L’adjudant-chef Moussa Nébié dit Rambo, le meneur du groupe ayant perpétré le coup d’État manqué de 2015 au Burkina Faso, a reconnu vendredi les faits d' »attentat à la sûreté de l’État ».

« Dans l’après-midi du 16 septembre (2015), j’ai reçu un ordre de mon supérieur hiérarchique, l’adjudant-chef major Éloi Badiel me demandant de procéder à l’arrestation du président de la transition et de son premier ministre », a déclaré à la barre, l’adjudant chef Nébié.

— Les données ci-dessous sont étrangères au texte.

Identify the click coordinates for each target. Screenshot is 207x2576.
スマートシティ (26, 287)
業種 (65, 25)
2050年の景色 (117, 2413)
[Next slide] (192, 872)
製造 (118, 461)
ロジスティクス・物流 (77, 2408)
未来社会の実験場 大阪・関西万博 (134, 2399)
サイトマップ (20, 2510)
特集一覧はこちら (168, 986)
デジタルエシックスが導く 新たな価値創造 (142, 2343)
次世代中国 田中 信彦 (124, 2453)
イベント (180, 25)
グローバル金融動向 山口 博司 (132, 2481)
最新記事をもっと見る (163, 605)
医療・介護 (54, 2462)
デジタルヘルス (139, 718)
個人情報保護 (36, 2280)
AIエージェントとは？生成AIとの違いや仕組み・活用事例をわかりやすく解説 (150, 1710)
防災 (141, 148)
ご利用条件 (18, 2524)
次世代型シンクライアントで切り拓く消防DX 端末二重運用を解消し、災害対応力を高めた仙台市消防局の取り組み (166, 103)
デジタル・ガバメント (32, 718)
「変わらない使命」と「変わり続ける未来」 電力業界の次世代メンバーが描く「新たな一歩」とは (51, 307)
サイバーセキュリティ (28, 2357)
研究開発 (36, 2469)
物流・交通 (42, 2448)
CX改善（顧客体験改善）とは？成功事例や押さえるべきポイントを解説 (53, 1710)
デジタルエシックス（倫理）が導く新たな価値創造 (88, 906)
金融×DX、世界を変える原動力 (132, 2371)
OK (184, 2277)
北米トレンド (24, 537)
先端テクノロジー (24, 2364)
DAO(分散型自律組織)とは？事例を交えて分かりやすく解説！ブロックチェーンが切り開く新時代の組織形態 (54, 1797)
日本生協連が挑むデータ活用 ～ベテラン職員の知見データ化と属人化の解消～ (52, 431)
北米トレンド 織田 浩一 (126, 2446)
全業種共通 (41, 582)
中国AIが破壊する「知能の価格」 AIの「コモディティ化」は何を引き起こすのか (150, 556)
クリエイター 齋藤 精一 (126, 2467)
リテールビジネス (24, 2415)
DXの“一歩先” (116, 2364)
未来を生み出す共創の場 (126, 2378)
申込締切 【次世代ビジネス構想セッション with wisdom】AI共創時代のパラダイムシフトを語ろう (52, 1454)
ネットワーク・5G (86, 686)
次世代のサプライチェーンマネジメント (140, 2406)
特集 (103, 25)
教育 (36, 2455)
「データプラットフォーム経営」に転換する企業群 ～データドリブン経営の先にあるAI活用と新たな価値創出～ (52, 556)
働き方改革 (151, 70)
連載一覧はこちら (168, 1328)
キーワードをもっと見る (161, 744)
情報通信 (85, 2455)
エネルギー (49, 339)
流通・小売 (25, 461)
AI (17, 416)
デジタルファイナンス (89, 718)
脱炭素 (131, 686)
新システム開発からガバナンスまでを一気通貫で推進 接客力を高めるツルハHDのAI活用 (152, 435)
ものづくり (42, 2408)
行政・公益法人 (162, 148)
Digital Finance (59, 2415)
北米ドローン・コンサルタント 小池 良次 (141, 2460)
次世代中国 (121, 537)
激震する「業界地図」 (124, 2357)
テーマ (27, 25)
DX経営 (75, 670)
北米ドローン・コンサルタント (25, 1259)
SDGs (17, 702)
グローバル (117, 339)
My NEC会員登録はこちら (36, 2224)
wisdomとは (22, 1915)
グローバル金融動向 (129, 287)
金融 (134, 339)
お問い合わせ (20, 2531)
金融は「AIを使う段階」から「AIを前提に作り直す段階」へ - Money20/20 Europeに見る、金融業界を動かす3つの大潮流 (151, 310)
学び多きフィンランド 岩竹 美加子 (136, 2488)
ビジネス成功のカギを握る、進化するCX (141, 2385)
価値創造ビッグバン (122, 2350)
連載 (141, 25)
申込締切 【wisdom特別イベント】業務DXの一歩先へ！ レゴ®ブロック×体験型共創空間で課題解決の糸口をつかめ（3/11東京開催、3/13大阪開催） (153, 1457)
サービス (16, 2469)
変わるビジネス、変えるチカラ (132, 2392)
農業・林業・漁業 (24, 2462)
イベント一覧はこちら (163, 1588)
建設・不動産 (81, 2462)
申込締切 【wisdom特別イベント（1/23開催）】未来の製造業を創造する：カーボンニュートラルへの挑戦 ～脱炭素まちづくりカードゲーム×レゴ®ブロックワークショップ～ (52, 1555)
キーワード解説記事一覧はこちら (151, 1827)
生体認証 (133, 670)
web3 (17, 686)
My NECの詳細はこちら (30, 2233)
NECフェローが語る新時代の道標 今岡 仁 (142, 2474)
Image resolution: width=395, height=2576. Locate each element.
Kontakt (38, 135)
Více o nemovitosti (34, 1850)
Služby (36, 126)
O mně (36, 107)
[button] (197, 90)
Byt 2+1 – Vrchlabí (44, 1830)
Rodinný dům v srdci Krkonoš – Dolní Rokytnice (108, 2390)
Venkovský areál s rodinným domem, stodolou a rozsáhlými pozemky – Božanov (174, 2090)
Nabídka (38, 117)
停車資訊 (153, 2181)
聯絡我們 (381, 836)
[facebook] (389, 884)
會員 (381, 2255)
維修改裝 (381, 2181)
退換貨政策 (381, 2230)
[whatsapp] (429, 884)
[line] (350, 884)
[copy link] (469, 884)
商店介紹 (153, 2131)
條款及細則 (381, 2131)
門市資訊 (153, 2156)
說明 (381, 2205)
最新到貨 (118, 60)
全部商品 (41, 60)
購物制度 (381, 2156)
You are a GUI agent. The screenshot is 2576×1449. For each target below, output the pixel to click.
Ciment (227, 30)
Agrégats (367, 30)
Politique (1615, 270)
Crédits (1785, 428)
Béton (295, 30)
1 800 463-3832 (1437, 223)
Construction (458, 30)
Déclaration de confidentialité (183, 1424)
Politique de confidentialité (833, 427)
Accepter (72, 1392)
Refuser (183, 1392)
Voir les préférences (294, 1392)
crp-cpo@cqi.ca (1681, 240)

« J’ai démarré un véhicule, embarqué des hommes et nous sommes rendus à la présidence où se tenait le conseil des ministres. Après, m’être renseigné sur la salle du conseil, un des hommes m’a ouvert la porte j’y ai pénétré et indiqué au président Kafando (Michel) qu’on était attaqué et qu’il fallait le mettre en lieu sûr », a-t-il poursuivi.

« Sans hésitation, le président m’a suivi et je l’ai emmené dans son véhicule avec son garde du corps qui l’ont conduit à la résidence et j’ai suivi à bord d’un autre véhicule », a détaillé le sous officier de 53 ans.
Diendéré mis en cause pour la première fois

« Après les arrestations, il a été demandé d’aller chercher le général Diendéré. Je me suis porté volontaire et, avec trois autres sous-officiers, nous nous sommes rendus au domicile du général (Diendéré) à qui nous avons porté l’information de l’arrestation des deux autorités. Celui-ci a demandé de le conduire au poste de commandement central du camp du RSP, ce que nous avons fait ».

Mardi, le général Gilbert Diendéré, l’un des cerveaux présumés du coup d’État manqué a été mis en cause pour la première fois depuis l’ouverture du procès par un co-accusé.

Le général Diendéré « a instruit (donné l’instruction) de faire le coup d’État », a déclaré à la barre l’adjudant Jean-Florent Ion, quatrième accusé à témoigner dans ce procès historique.